Published Apr 19, 2024


The International Renewable Energy Agency (IRENA) says two platforms are now available to help Africa and other countries fund and develop projects, delegates at the 14th Assembly of the agency, held in Abu Dhabi, United Arab Emirates, heard yesterday.

IRENA director-general Francesco La Camera said they were facilitating global energy transitions though project support.

This as more action was needed to triple renewable energy capacity by 2030. Installed renewable energy capacity would need to reach more than 11 000 Gigawatts.

La Camera said that over the past four years the agency had created two successful platforms to help achieve the tripling of renewable capacity by 2030 – the Energy Transition Accelerator Financing (ETAF) platform, and the Climate Investment Platform (CIP).

The CIP’s mandate was to increase capital mobilisation and renewable energy investment in developing countries, and to facilitate the development and scale-up of renewable energy technologies through technical assistance to member countries. Project proponents, registered on the platform, were considered for technical assistance and project facilitation support to reach commercial feasibility readiness for financing matchmaking with registered financial institutions.
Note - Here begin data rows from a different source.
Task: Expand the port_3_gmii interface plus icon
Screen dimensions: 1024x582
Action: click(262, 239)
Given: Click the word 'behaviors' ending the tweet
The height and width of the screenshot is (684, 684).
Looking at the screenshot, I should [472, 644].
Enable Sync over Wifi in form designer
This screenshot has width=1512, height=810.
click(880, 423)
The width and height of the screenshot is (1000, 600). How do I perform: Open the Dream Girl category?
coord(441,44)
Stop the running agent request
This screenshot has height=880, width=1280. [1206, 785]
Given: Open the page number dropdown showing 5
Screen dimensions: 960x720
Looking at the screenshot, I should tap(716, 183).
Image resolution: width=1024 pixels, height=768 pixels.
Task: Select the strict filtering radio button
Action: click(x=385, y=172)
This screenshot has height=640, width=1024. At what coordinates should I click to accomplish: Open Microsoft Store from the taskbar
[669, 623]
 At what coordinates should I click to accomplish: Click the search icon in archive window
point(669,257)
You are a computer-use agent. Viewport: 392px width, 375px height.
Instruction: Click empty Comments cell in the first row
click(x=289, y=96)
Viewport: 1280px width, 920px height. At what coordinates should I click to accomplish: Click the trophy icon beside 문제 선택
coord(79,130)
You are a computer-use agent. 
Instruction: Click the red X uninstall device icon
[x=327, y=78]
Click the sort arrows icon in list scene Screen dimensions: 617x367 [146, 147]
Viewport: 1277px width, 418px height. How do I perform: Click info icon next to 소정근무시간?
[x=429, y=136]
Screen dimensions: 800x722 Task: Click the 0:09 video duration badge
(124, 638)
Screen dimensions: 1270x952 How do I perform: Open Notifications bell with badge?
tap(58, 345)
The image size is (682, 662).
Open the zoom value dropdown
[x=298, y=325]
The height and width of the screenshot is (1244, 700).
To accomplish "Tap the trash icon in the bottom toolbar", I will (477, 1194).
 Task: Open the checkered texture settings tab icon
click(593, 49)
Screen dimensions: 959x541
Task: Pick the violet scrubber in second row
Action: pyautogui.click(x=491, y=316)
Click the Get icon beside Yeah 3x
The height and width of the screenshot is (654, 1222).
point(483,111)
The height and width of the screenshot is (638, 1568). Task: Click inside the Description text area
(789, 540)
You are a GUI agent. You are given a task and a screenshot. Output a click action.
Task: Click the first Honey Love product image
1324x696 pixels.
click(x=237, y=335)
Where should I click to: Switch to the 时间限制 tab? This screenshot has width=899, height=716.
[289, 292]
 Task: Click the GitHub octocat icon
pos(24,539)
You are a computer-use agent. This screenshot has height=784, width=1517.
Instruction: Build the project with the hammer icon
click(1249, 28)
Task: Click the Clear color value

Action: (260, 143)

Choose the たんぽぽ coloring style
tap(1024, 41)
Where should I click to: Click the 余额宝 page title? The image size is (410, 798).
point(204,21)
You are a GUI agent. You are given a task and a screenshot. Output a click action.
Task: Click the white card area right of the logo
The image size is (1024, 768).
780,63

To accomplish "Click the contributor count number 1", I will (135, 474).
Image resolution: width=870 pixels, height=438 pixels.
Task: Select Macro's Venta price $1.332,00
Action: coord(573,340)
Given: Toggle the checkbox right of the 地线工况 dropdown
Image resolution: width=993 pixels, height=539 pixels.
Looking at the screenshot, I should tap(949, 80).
La Camera said that since the CIP was formed to date, five projects had now reached financial close.

The ETAF platform, established to accelerate the energy transition, platform, aimed to fund up to 1.5 gigawatts of new renewable energy by 2030, with a focus on developing economies. This would support the implementation of ambitious National Determined Contributions to meet Paris Agreement targets.

The new ambition for ETAF was to meet $5 billion (R95bn) in funding by 2030, he said.

La Camera urged members of IRENA to make use of these platforms to enable their energy transformation.

Speaking at the assembly, Kadri Simson, the European Union’s Commissioner for Energy, explained what the EU was doing to enable financing.

She said to make renewable projects more profitable and bankable, the EU had targeted three areas to drive acceleration.

The EU was focusing on: simplifying and clarifying the regulatory framework, which was key, such as cutting red tape and tackling administrative bottlenecks to let investments flow more quickly; new legislation and the exchange of good practice; and, the introduction of a more strategic approach to spacial planning, for example, designating areas that were suitable for projects that benefit from lighter procedures or environmental assessments, such as a motorways, industrial sites and degraded land.

This would give developers, off-takers and manufacturers a better picture of the project pipeline and make the business environment more predictable. This meant they could better plan.

The EU was mobilising around €300bn (R6 trillion) for cleaner finance, Simson said.

However, it was not enough to just talk about finance, said Vince Henderson, the Dominica Minister for Foreign Affairs, International Business, Trade, and Energy.

“De-risking finance is important,” he said.

Speaking for members in the Caribbean, he noted the potential for developing geothermal power in the region, but for that to work they needed de-risking up front and resilience factored into systems.

“Transmission systems, which often need to be upgraded for renewable energy, need to be financed... and blended with technological support to reduce the overall cost to the consumer. Energy as a means of development has to have affordability factored into the transition,” he added.

Delegates heard that ETAF could look at different solutions to help de-risk projects, bring in new partners and work with players to realise their version.

Davis Chirchir, Kenya’s Cabinet Secretary in charge of Energy and Petroleum, said Kenya derived 50% of its energy mix from geothermal, and this was a great baseload in that it could provide power almost 100% of the time.

The availability factor for other renewables was very low, so bankability was a challenge.

“So providing proper compensation in terms of cost of capital, return on investment, availability of plant to make it bankable, we can get a number of investors coming in to leverage on the competitiveness on the tariff offering, based on the economics of dispatch and feed-in tariff,” he said.

Kenya also had the largest wind plant in Africa, producing 310 MW.

"Providing a good return on investment and equity, letters of support from the government, you can get capital coming in. There is now a long investment waiting list for geothermal, wind and solar (in Kenya).

“You want to develop and dispatch power to the grid that can be off-taken. You need to match supply and demand so you don’t generate power you don’t need. So you keep the right tariff that can return on the cost of capital,” Chirchir said.